— What is being asked —
For the material below, return exactly the lines starting at the line containing "Relationships (39, 2236)" and ending at the line containing "Contact (79, 2558)", both ends included, and no others.

^^^^^^^^^^^^^^^^

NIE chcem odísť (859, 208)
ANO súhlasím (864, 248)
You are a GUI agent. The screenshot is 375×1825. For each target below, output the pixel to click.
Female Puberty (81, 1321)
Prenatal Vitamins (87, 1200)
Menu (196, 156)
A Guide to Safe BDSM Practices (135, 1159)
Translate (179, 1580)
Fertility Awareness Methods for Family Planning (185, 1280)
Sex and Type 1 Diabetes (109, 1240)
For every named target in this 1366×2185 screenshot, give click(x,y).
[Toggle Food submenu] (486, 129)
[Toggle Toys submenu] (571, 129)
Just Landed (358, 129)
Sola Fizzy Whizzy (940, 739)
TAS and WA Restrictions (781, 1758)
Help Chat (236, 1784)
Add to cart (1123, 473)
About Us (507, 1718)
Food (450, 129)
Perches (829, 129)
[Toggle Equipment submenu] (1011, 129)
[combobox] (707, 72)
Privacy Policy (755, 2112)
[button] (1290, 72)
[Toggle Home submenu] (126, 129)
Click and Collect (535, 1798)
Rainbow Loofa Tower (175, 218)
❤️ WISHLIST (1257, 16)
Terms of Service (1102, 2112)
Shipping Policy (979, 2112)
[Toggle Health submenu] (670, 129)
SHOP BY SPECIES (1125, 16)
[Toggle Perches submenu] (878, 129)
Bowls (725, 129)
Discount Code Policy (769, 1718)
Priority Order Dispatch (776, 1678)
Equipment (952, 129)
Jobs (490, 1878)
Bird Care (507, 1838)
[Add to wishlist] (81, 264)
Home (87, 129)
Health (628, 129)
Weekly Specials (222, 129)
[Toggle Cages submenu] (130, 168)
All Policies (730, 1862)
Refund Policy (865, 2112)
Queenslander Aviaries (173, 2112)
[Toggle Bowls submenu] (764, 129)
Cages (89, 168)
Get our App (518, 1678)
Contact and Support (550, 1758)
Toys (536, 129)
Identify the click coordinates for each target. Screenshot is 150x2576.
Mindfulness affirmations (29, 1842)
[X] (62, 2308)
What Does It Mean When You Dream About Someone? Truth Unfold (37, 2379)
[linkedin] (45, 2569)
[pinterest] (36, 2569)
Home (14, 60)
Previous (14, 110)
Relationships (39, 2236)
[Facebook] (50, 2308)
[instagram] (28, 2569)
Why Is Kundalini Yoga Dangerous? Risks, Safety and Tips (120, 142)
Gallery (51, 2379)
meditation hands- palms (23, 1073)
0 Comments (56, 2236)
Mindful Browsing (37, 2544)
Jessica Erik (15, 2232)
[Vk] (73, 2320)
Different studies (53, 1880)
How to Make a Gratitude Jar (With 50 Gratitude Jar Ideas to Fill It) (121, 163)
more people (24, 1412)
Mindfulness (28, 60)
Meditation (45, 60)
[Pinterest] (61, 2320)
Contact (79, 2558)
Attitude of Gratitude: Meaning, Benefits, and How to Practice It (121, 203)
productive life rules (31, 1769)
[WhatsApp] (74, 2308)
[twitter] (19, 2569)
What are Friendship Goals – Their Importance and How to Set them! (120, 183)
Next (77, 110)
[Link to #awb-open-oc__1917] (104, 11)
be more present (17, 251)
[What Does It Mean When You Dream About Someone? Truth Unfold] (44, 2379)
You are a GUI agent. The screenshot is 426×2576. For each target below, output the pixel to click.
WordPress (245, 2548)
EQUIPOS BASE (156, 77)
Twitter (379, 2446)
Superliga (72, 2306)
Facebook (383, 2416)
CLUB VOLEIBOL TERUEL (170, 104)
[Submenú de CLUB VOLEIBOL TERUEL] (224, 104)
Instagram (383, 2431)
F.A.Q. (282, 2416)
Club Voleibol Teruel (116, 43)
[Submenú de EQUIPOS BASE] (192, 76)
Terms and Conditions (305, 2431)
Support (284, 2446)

^^^^^^^^^^^^^^^^

— Solved exercise —
Relationships (39, 2236)
[Facebook] (50, 2308)
[instagram] (28, 2569)
Why Is Kundalini Yoga Dangerous? Risks, Safety and Tips (120, 142)
Gallery (51, 2379)
meditation hands- palms (23, 1073)
0 Comments (56, 2236)
Mindful Browsing (37, 2544)
Jessica Erik (15, 2232)
[Vk] (73, 2320)
Different studies (53, 1880)
How to Make a Gratitude Jar (With 50 Gratitude Jar Ideas to Fill It) (121, 163)
more people (24, 1412)
Mindfulness (28, 60)
Meditation (45, 60)
[Pinterest] (61, 2320)
Contact (79, 2558)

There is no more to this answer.